WHAT THE EXERCISE ASKS - A verbatim repetition of the data below is requested, without images.

DATA SECTION -
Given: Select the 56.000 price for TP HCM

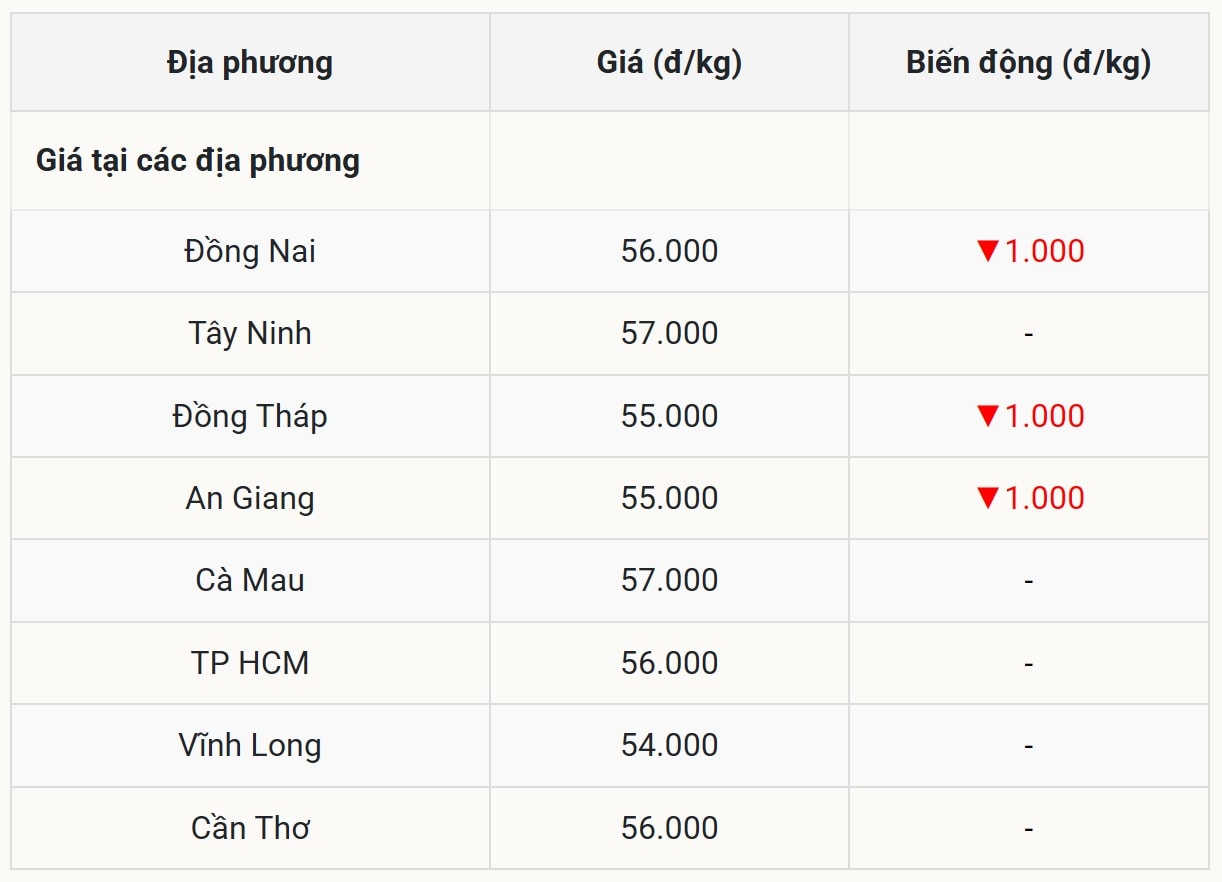Looking at the screenshot, I should tap(669, 663).
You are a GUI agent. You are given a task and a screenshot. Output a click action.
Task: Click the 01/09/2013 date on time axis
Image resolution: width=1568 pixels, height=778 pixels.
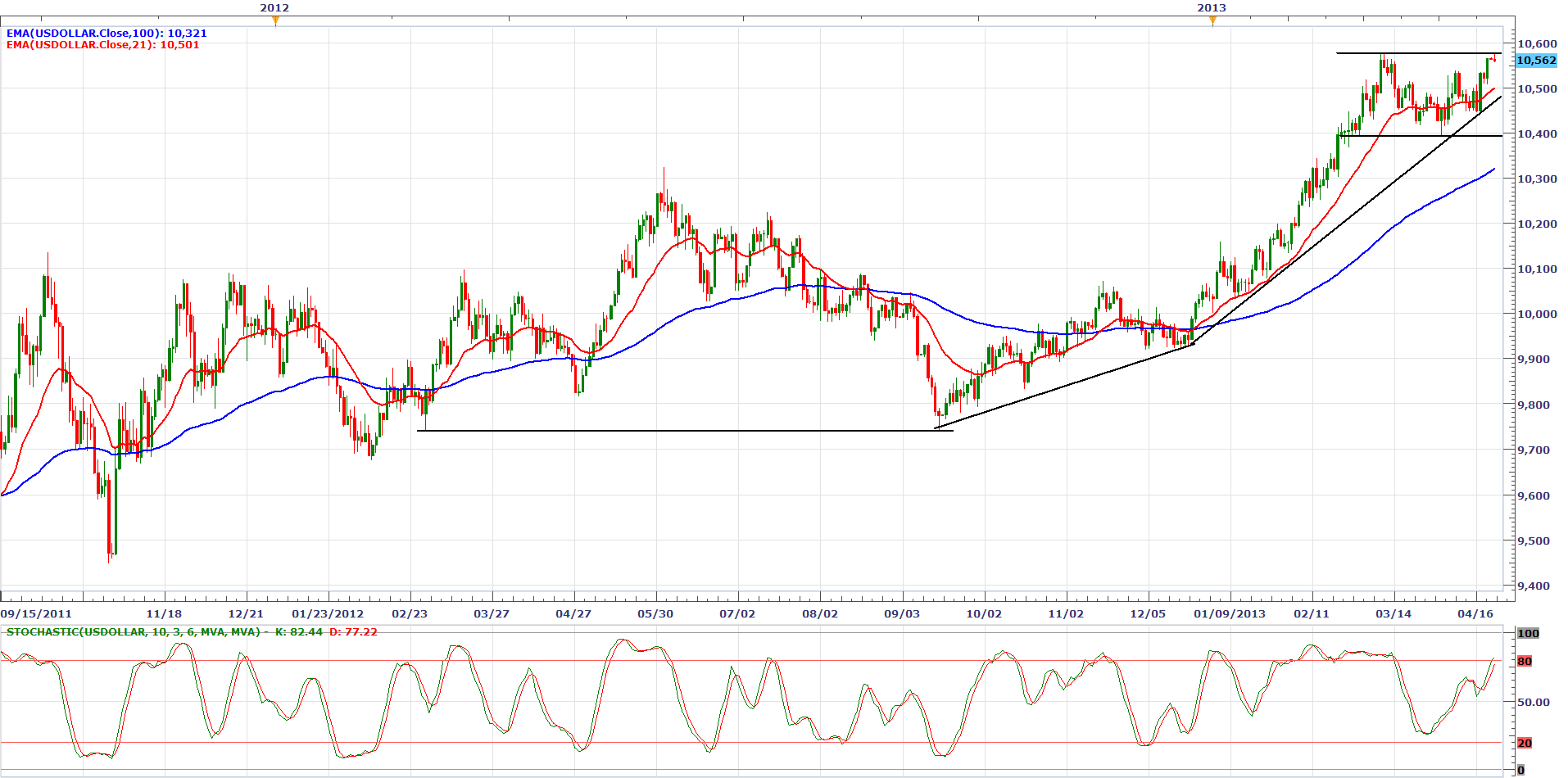pos(1229,613)
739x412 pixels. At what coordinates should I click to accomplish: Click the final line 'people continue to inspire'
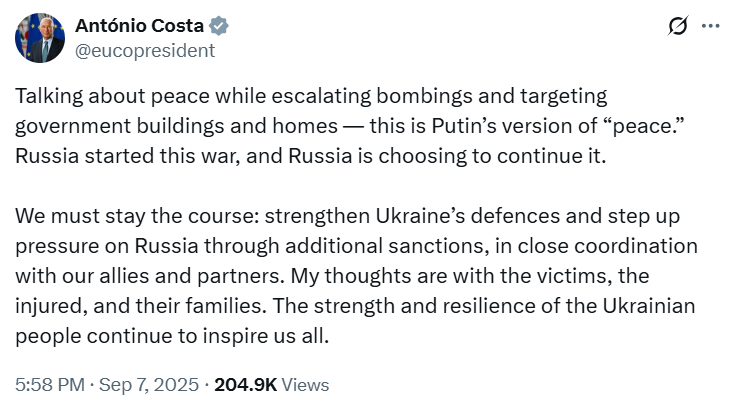(x=172, y=337)
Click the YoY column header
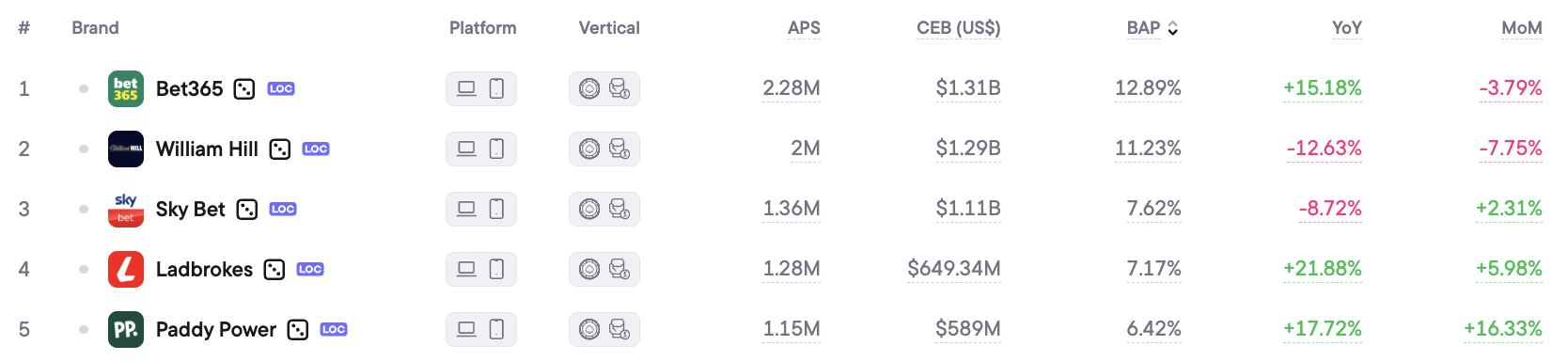Viewport: 1568px width, 361px height. [1346, 28]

SOLUTION FOR THIS TASK -
Given: Select the 56.000 price for TP HCM

Looking at the screenshot, I should tap(669, 663).
You are a GUI agent. You are given a task and a screenshot. Output a click action.
Task: Click the 01/09/2013 date on time axis
Image resolution: width=1568 pixels, height=778 pixels.
pos(1229,613)
739x412 pixels. At what coordinates should I click to accomplish: Click the final line 'people continue to inspire'
(x=172, y=337)
Click the YoY column header
Viewport: 1568px width, 361px height. [1346, 28]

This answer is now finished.